16 Osmosis Osmosis Osmosis is a natural process in which a liquid passes across a semipermeable membrane that allows a larger proportion of solvent than solute to pass through. Imagine a receptacle containing two solutions with the same constituents, formed by a solvent such as water and a solute such as salt, with a greater concentration of salt in the right half than in the left. When these solutions come into contact with each other, a phenomenon called diffusion takes place, which equals the concentration of the two solutions. This means that the salt diffuses from the stronger solution to the weaker solution, while the water does the same in the opposite direction.

17 Osmosis Now imagine that we separate the two solutions with a membrane that lets only the water through. The water will continue to pass from the weaker solution to the stronger solution.

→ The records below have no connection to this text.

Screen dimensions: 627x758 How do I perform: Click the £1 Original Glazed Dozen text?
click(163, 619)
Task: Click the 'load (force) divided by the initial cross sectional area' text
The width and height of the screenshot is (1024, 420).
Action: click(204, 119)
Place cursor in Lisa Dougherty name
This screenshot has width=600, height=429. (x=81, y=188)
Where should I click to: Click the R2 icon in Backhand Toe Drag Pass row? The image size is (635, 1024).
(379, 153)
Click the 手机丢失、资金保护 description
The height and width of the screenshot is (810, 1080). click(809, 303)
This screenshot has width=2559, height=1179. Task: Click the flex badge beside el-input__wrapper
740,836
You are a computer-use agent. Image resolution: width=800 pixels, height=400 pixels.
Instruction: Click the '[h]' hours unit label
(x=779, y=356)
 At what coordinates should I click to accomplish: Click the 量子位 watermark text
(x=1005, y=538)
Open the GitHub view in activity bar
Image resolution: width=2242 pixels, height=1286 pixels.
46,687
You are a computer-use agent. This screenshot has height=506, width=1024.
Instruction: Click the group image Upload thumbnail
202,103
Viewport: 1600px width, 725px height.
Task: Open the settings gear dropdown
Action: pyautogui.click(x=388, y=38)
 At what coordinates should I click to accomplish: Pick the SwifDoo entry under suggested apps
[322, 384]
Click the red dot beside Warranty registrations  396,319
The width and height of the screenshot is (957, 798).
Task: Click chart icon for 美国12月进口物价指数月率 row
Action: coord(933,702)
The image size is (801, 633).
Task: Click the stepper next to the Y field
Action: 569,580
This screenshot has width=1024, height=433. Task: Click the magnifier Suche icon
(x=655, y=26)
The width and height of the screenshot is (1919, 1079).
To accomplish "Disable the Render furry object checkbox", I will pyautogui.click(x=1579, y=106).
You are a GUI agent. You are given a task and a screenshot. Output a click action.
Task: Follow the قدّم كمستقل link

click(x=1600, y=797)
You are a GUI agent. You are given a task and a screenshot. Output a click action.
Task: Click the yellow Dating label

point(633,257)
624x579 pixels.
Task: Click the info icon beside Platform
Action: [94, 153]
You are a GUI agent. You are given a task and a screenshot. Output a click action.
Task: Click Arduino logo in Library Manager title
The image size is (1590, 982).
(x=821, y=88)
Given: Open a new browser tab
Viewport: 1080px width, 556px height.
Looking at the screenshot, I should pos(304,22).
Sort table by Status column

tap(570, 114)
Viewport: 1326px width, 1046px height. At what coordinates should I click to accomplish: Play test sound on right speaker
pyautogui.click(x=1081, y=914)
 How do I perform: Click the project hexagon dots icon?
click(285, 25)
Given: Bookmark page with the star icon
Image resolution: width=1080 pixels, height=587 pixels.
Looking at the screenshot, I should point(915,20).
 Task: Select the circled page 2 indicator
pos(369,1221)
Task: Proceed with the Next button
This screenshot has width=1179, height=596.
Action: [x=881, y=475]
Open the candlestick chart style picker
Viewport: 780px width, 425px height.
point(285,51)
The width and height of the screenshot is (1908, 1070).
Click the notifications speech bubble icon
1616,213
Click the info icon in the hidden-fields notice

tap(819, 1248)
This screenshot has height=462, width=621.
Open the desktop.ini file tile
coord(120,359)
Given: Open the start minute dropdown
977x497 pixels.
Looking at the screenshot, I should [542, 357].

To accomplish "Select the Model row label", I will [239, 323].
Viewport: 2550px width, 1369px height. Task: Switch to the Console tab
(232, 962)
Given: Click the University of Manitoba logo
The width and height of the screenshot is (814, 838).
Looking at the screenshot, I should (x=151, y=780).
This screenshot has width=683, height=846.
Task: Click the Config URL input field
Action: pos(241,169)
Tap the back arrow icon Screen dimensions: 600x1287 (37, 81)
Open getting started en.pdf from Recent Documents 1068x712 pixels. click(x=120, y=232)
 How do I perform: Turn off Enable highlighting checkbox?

This leads to a rise in the water level, which will stop when the pressure generated by the increase in the level counteracts the pressure that causes the water to cross the membrane. If the weaker solution is in fact pure water, the difference in height will be what is called osmotic pressure. Reverse osmosis consists in inverting this process. If we apply pressure greater than the osmotic pressure, the diffusion of water will take place in the opposite direction and the salt will still be unable to cross the membrane. This way, the stronger solution becomes more concentrated and the weaker solution more diluted. This basic process is followed in all reverse osmosis desalination plants. In the industrial process, a pump sends salt water against a semipermeable membrane, maintaining a constant pressure. Part of the water crosses the membrane along with a small quantity of salts, and another part containing a much larger quantity is rejected. The rejected water leaves the process at high pressure, and therefore with high energy content, which is recovered by a turbine.